1. SUPPLEMENTAL FIGURES
Fig. S1. Construction of pV55T-T76R-L109T-V125R expression vector for the production
of streptavidin mutein M4. The restriction sites used in construction are indicated. The
BamHI/ScaI fragment bearing T76R and L109T mutations was generated through PCR. The
ScaI/NheI fragment carrying the V125R mutation was from pV125R. P43, P43 promoter; SacB
SP, B. subtilis levansucrase signal peptide; Tcry, the transcription terminator from the Bacillus
thuringiensis crystal toxin gene; SAV, synthetic streptavidin gene. Asterisk, closed circle, open
circle and closed triangle represent V55T, T76R, L109T and V125R mutations, respectively.
2. Fig. S2. Gel filtration analyses of streptavidin muteins. A. Determination of apparent
molecular mass of streptavidin muteins in the absence of biotin using Bio-Prep SE 100/17 gel
filtration column. Bovine gamma-globulin (158 kDa), bovine serum albumin (66 kDa),
ovalbumin (44 kDa), myoglobin (17 kDa) and vitamin B-12 (1.35 kDa) were used as molecular
mass markers (closed circles) to calibrate the column. The logarithm of molecular mass was
plotted versus Kav (Kav = (Ve-Vo)/(Vt-Vo); Ve, elution volume; Vo, void volume; Vt, bed volume).

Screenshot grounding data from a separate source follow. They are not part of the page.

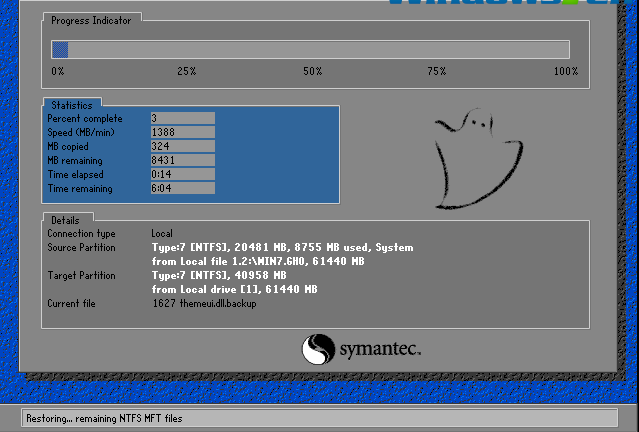Click the symantec brand name text
The width and height of the screenshot is (639, 432).
tap(380, 350)
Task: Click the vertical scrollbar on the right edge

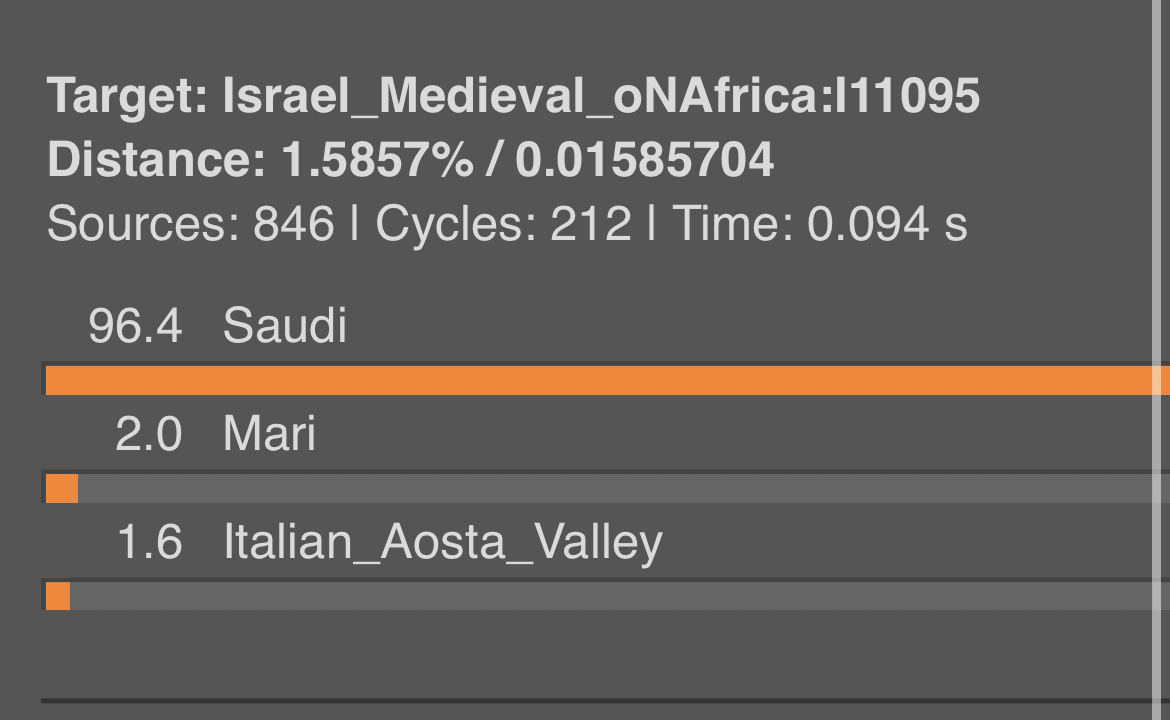Action: [1161, 360]
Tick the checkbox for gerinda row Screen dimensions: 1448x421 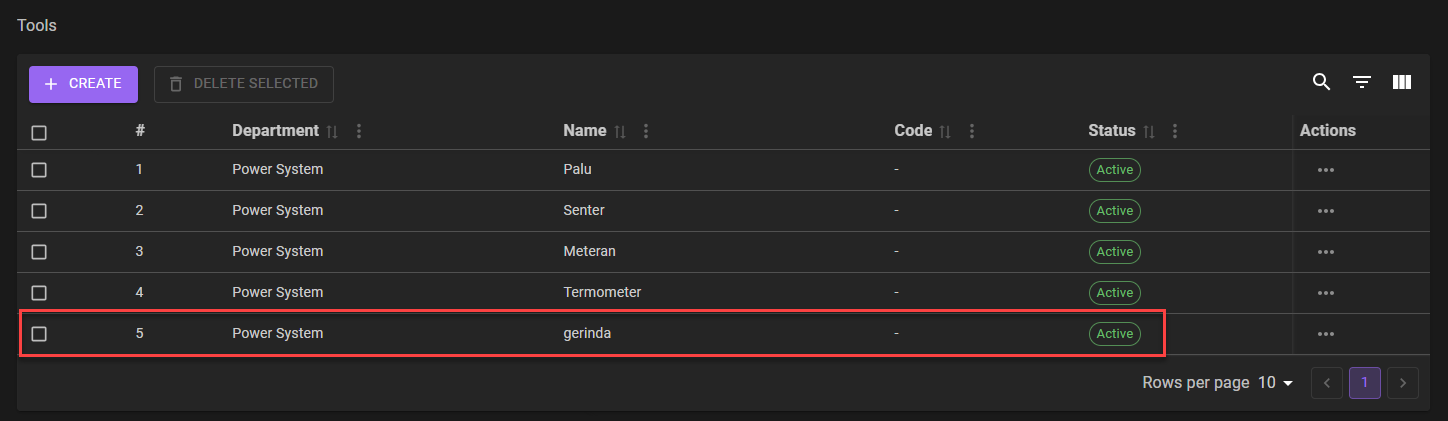pos(39,334)
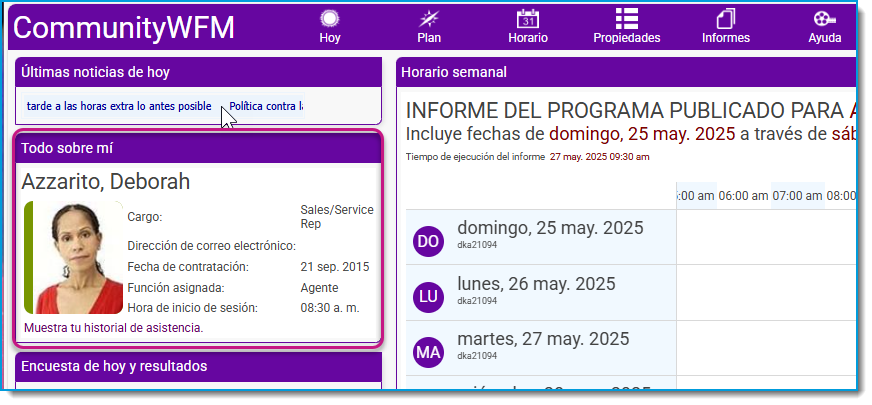This screenshot has width=872, height=405.
Task: Click the CommunityWFM logo title
Action: point(123,28)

Positions of wild-type streptavidin (wt) and streptavidin muteins are represented by solid squares.
B. Elution profile of M4 mutein (loaded at 2 mg/ml) on the gel filtration column.
Fig. S3. Kinetic parameters for the interaction between M4 streptavidin mutein and biotin
as monitored by BIAcore biosensor. A. On-rate (ka) determination. ka is derived from
association analysis using a plot of ks versus protein concentration (35) B. Off-rate (kd)
determination. kd is the slope of the plot of ln(Ro/Rt) versus (t-to) where Ro is the response at an
arbitrary starting time to; Rt is the response at time t.